Global Mergers and Acquisitions Top $2.3 Trillion in 2010

According to Mergers and Acquisitions Website, global M & A was up by 19% in the last year, is spite of the economic problems in Europe. Interestingly, they list Goldman Sachs (yes, that Goldman Sachs of Wall Street) as the top M & A adviser in 2010, based on information published by Thomson Reuters.

The Mergers and Acquisitions report, submitted December 20, 2010, reported, “Global M&A; to date totals $2.3 trillion, up from $1.9 trillion. The U.S. accounted for 34% of the world’s corporate marriages. Within the U.S., mergers and acquisitions raised 11% to $773 billion in 2010….The energy and power sector was the most active segment in 2010. Announced M&A; targeting energy and power reached $482 billion, up 38% from 2009….Much of this sector’s activity was concentrated in the U.S., where 47%, or $226.2 billion worth of transactions were completed.

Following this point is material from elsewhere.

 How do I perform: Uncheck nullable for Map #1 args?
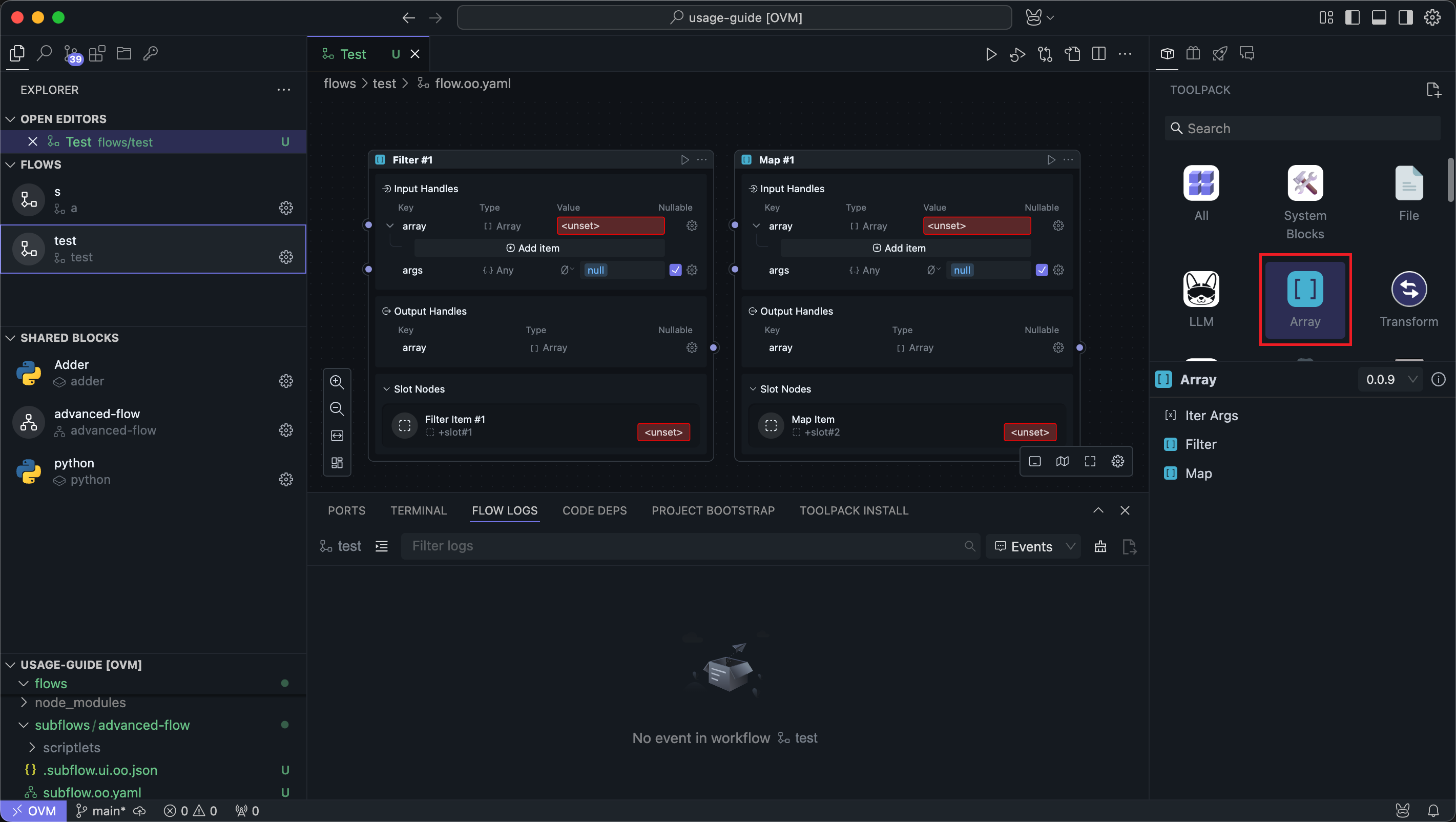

Meanwhile, emerging market M&A; totaled $378.5 billion – 17% of all M&A.; That is the largest percentage on record.”

2011: A Better Year?

Will 2011 bring economic improvement? Well, some financial advisers say yes, some say no. Depends where they stand.. For the common citizen, financial security still means being able to pay the monthly bills and have a little left over to save for a rainy day and retirement. For corporations, it means having the capital, financial savvy and positioning to invest millions or billions of dollars to merge and acquire more businesses. I suppose it’s just a matter of perspective, and how far over you place the decimal point in the accounting ledger.